(Problem statement)
Reproduce the passage on portraits and selfies below word for word, beginning at the words "What does it" and stopping after "class or education.".
──────── Given passage ────────
In times of self-reflection in a flood of digital images, above all selfies, the portrait takes on a new importance. It remains a medium of re/presentation. However, often only
for the fleeting moment, it remains accessible to everyone in the cloud for years.

Using aesthetic means, my work has for years revolved around questions of our fleeting memory storage, of the thrown-in, scratched-in, of drawings as spontaneous creations that satisfy the moment but are actually intended for eternity. The artistic stance, a sketch by Leonardo da Vinci, for example, which refers to the author, confirming his identity, is a process that Occidental visual arts have known since the Renaissance at the latest.

What does it mean when this process is applied to school desks, to windows on public transport systems, to monuments and structures such as the Great Wall of China? Does it reflect an aestheticisation of everyday life or does it imply that everyone is an artist? Why does a material trace have to be accompanied by a selfie for the Internet? This phenomenon is not tied to social class or education.
──────── Data extract ────────
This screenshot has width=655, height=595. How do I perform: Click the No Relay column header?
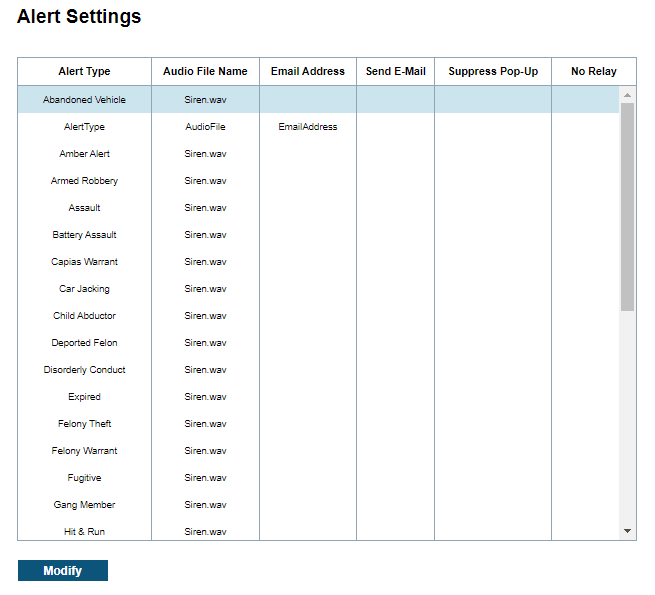pos(594,71)
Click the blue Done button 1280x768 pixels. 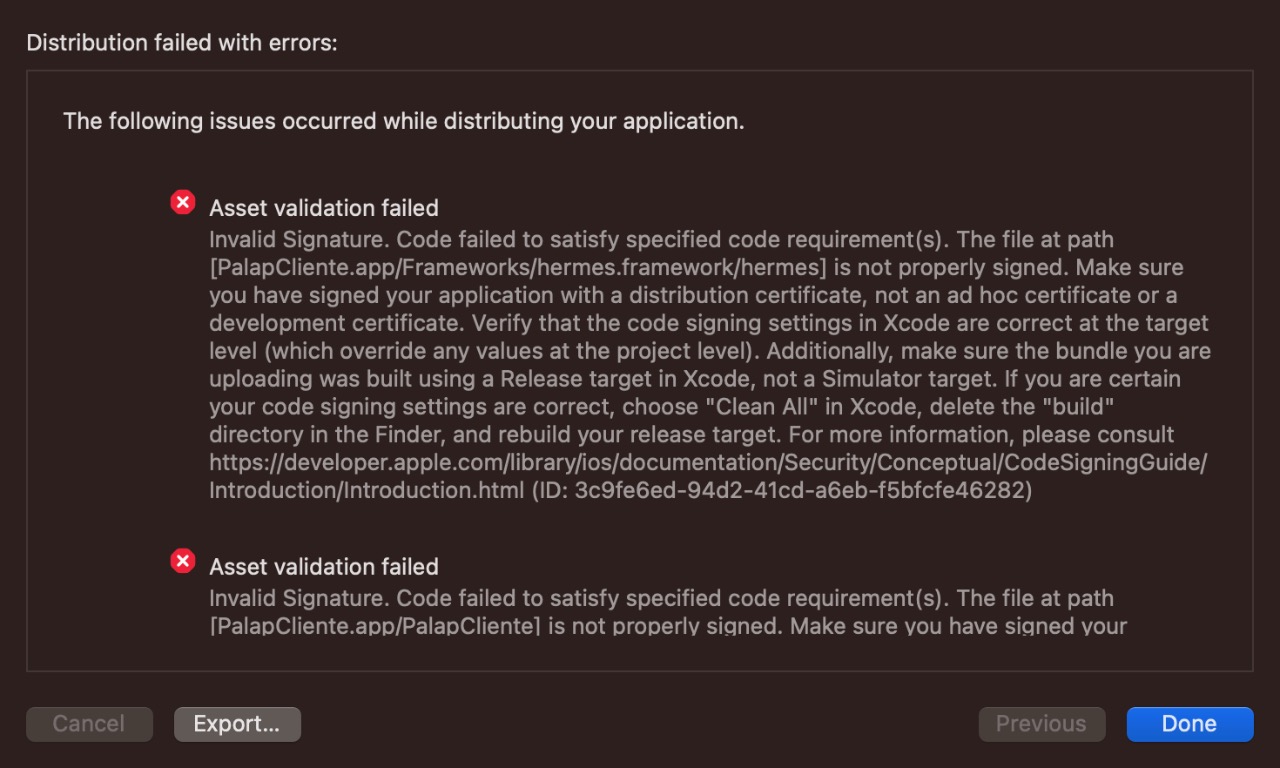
────────
(Exercise answer)
What does it mean when this process is applied to school desks, to windows on public transport systems, to monuments and structures such as the Great Wall of China? Does it reflect an aestheticisation of everyday life or does it imply that everyone is an artist? Why does a material trace have to be accompanied by a selfie for the Internet? This phenomenon is not tied to social class or education.